Friends are fond of teasing me about my lack of cooking inclinations. One year, a pal tied a bow around a bunch of take-out menus and gave them to me for the holidays. Recently, I was at a charity event and won a stand-alone roaster oven. I stared at it, perplexed. “You use it to roast turkeys, you know?” said my friend Peggy, cackling.

I have only occasionally had guilt pangs about my cooking deficit, like when we go to a friend’s house for dinner and Sabrina says, “How come you don’t make chicken like that?” The explosion of food pins on Pinterest has sometimes left me staring at my screen, wondering why I never tuck fruit kabobs into my kids’ lunch packs or bake Minnie and Mickey cupcakes just for fun. Still, I usually don’t beat myself up over this. As a kid, I wished my mother were more into doing athletic stuff with me, like skiing and playing tennis, although I never thought my childhood lacked for it — then or in retrospect.

But oh, the Pioneer Woman obsession: for the first time in my life, I felt dubious about the mother I was.

“What’s she making?” I asked, innocently, as Sabrina sat hunched over a video.

“Steak! And corn and cake! A lot of stuff!” Sabrina responded.

The Pioneer Woman makes perfect chili. The Pioneer Woman makes flaky, homemade biscuits. The Pioneer Woman makes amazing nachos and salsa. The Pioneer Woman makes the cutest flower pot ice-cream desserts you have ever seen.

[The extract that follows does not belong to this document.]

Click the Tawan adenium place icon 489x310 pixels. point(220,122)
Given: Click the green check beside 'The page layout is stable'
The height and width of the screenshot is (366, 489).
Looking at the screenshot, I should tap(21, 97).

Pioneer Woman was crushing my mom soul. Finally, I couldn’t take it anymore and blurted a question I probably shouldn’t have:

“Do you wish I was Pioneer Woman?”

Sabrina looked at me. “No! I love you!” she said. And then: “But I wish you cooked more.”

Phew. That truth, I could handle. I may not be a mom who loves to cook, but that didn’t make me a lesser mom in my daughter’s eyes. Still, I clearly needed to feed this desire of Sabrina’s.

“OK honey, let’s make something this weekend,” I said.

And we did. We even used a Pioneer Woman recipe — Ree’s Easy Chicken Quesadillas. (For sure, I picked one with “easy” in the title.) The quesadillas were delish. Who knows — maybe one of these days, Sabrina will become the family cook that I’m not.

The next night, we ordered in Chinese, and everyone enjoyed that, too.